G. H. Friedlein.
Elftes Kapitel.
Wilhelm von Oranien.
[ Inhalt.]
Wilhelm und Marie. [Die] Revolution war vollendet und die Decrete der Convention allenthalben mit Unterwerfung aufgenommen worden. London, seit fünfzig ereignißvollen Jahren treu der Sache der bürgerlichen Freiheit und des reformirten Glaubens, erklärte zuerst den neuen Herrschern seine Ergebenheit. Nachdem der erste Wappenherold unter den Fenstern von Whitehall den neuen Herrscher ausgerufen, ritt er mit feierlichem Gepränge den Strand entlang bis Temple Bar. Ihm folgten die Scepterträger der beiden Häuser, die beiden Sprecher Halifax und Powle und ein langer Zug von Equipagen mit Cavalieren und Gentlemen. Die Magistratsbeamten der City hielten ihre Thore geöffnet und schlossen sich der Prozession an.
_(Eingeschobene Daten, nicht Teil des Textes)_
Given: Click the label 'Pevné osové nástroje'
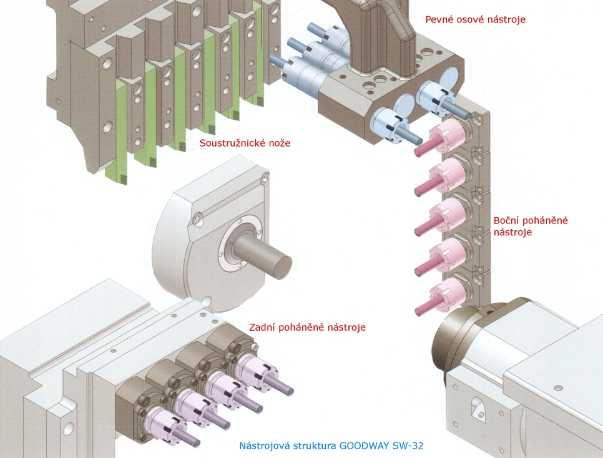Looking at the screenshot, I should pyautogui.click(x=475, y=19).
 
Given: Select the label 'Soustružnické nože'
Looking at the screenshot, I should pyautogui.click(x=245, y=143).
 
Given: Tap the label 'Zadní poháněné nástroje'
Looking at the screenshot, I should pyautogui.click(x=307, y=327).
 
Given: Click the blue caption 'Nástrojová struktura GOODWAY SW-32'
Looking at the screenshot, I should pyautogui.click(x=335, y=446).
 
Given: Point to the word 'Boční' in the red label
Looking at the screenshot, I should pyautogui.click(x=507, y=221).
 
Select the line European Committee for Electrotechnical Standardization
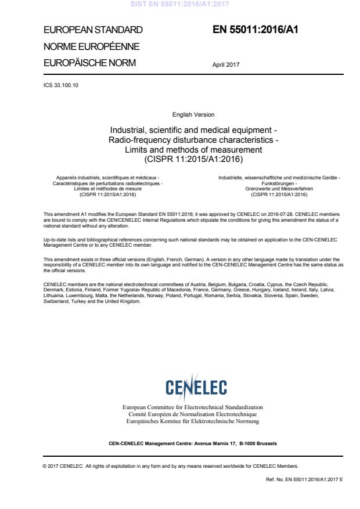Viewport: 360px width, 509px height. [x=192, y=407]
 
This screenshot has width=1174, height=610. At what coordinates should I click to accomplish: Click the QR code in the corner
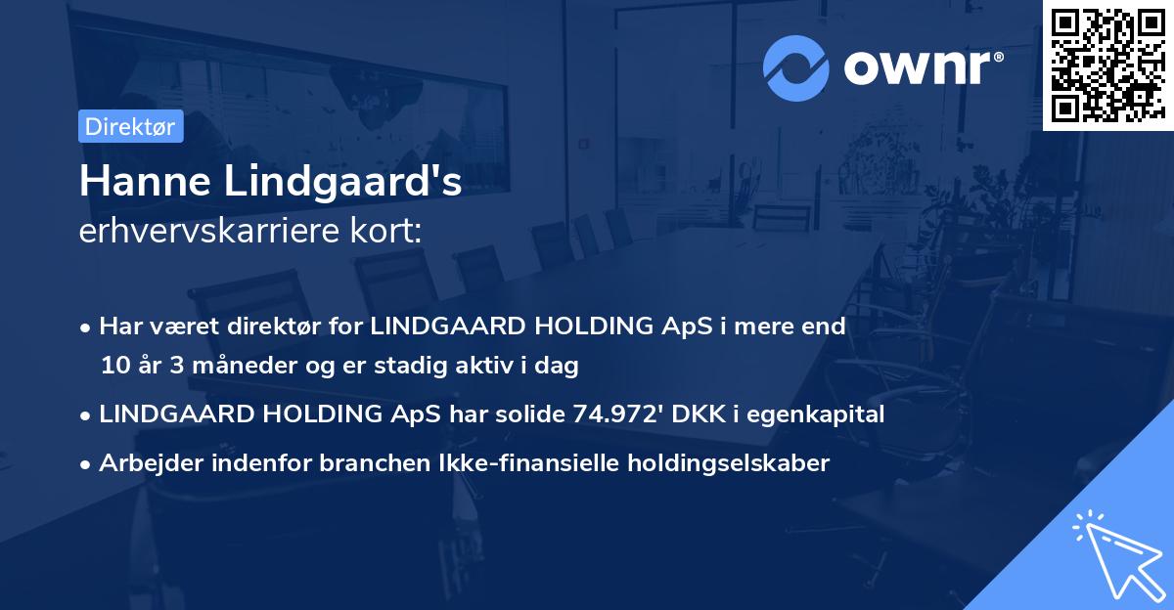click(x=1107, y=65)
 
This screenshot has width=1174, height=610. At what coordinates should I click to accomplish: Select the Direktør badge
click(x=129, y=126)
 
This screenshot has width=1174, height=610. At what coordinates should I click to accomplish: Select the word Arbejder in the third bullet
click(x=143, y=463)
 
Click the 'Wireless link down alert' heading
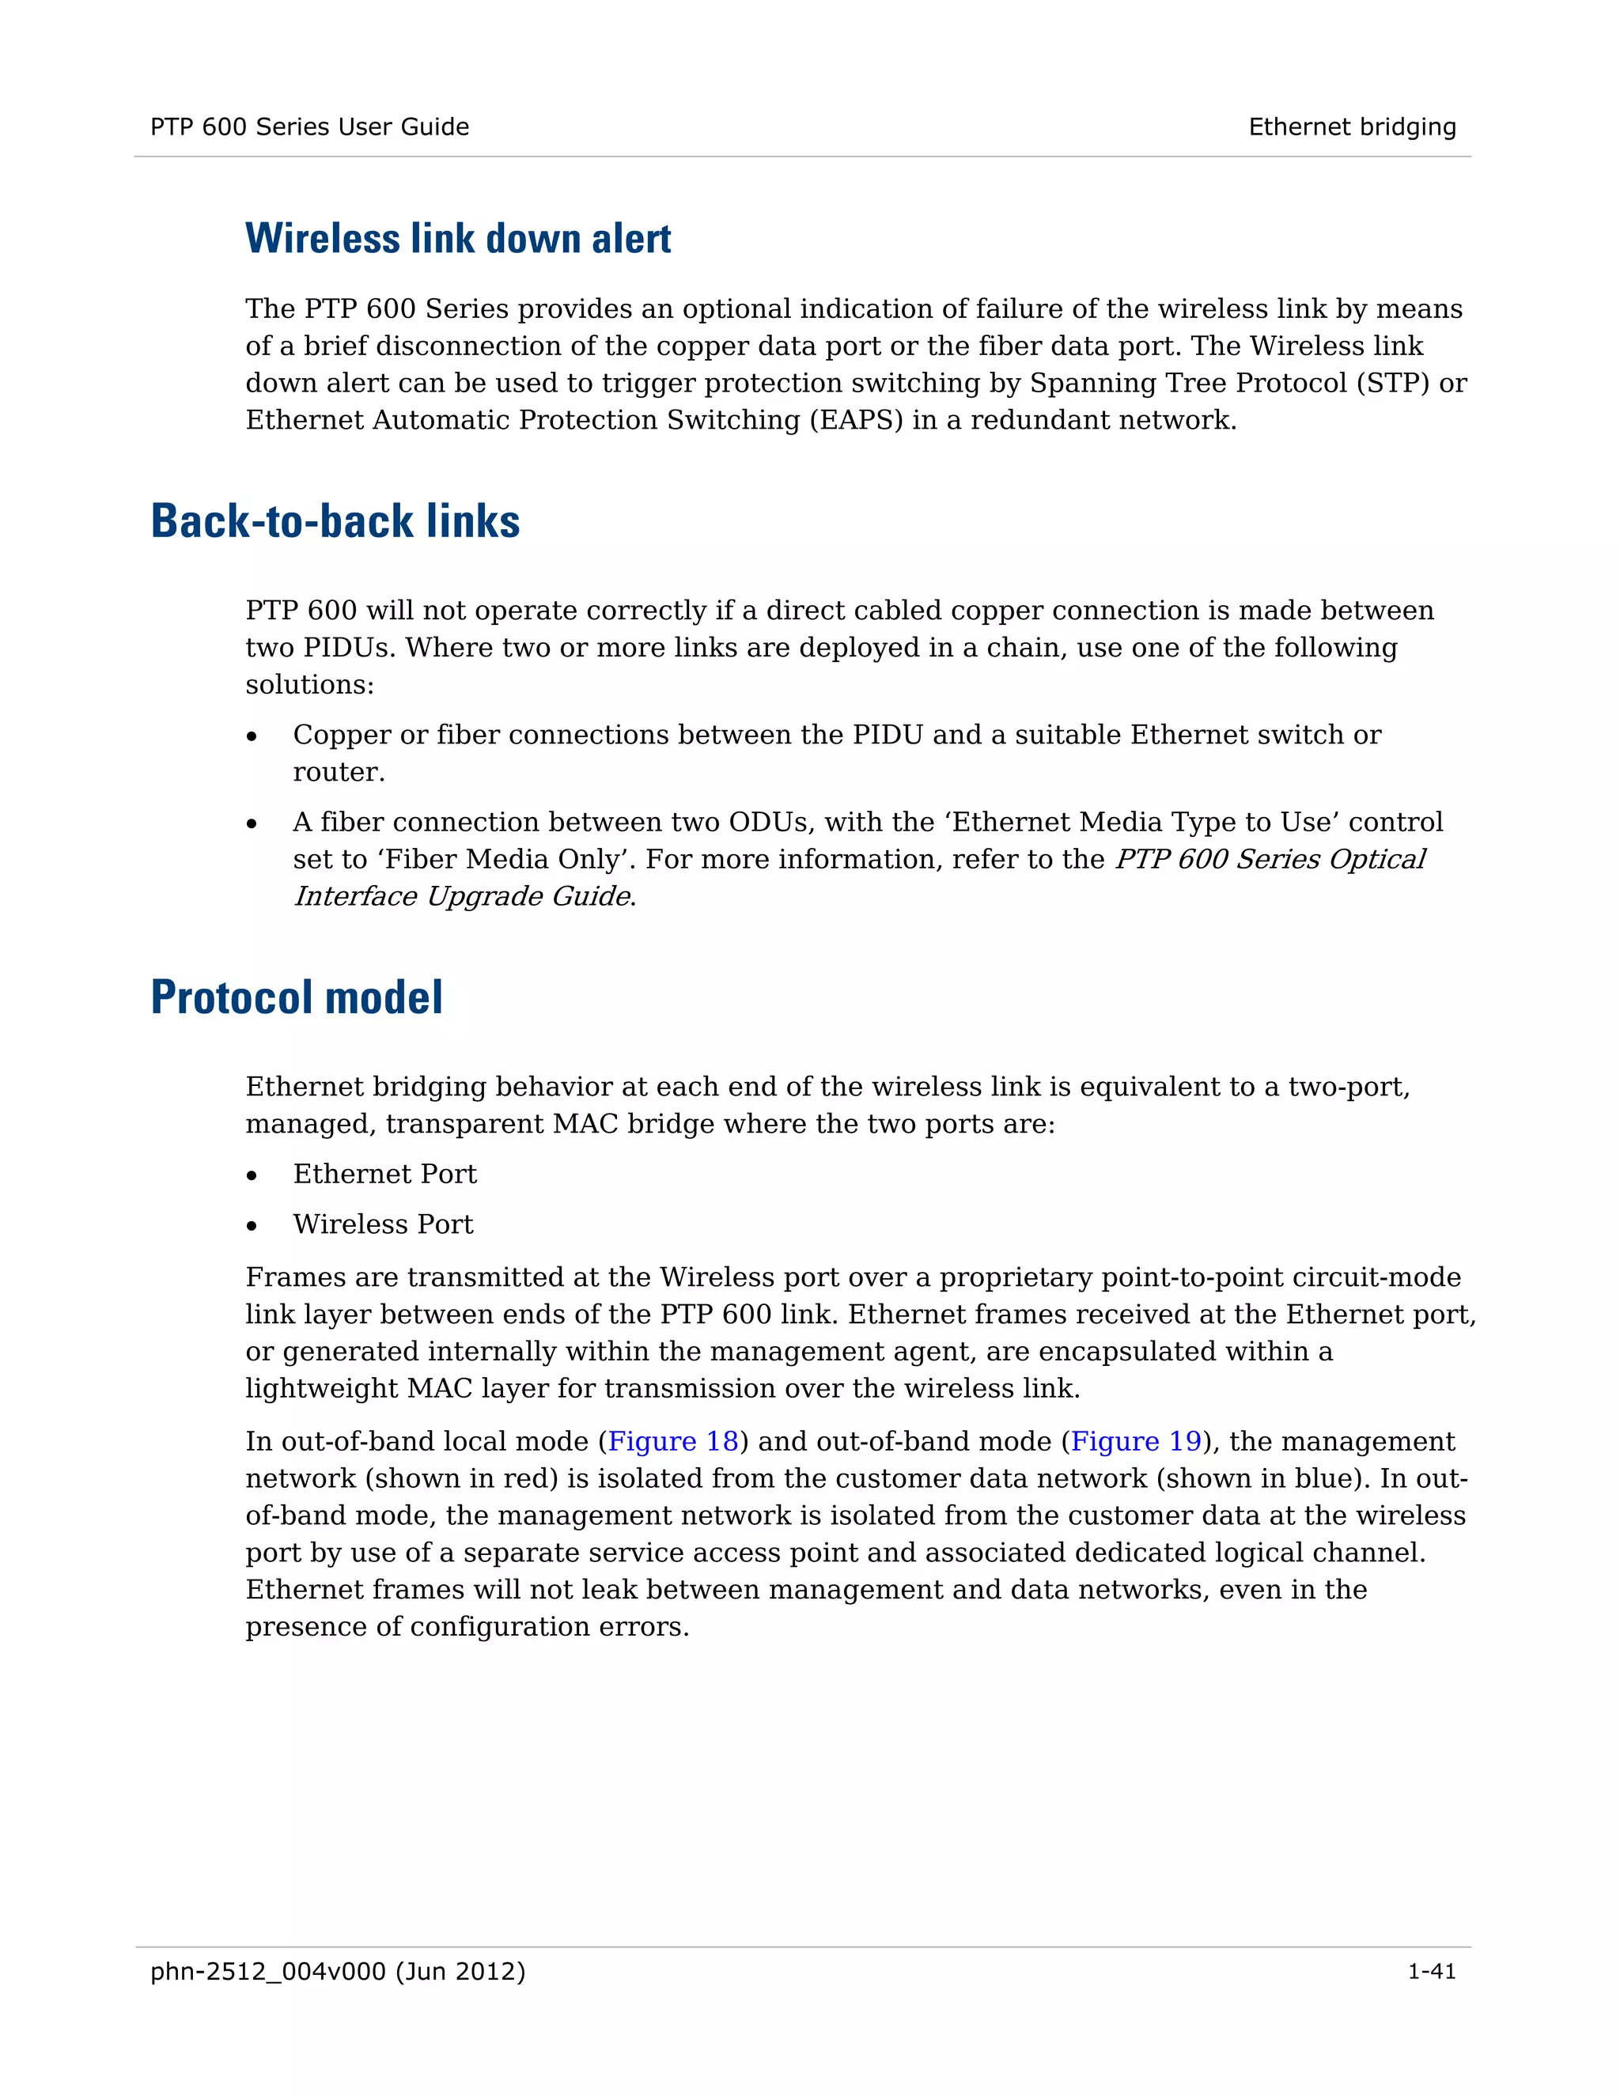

Vier Regimenter Miliz bildeten durch Ludgate Hill, um die St. Paulskirche herum und Cheapside entlang Spalier. Die Straßen, die Fenster und selbst die Dächer waren mit Zuschauern gefüllt. Alle Glocken von der Westminsterabtei bis zum Tower ließen ihr fröhliches Geläute ertönen. Vor der Börse wurde die Proclamation unter dem Jubel der versammelten Bürger bei Trompetenschall zum zweiten Male verlesen.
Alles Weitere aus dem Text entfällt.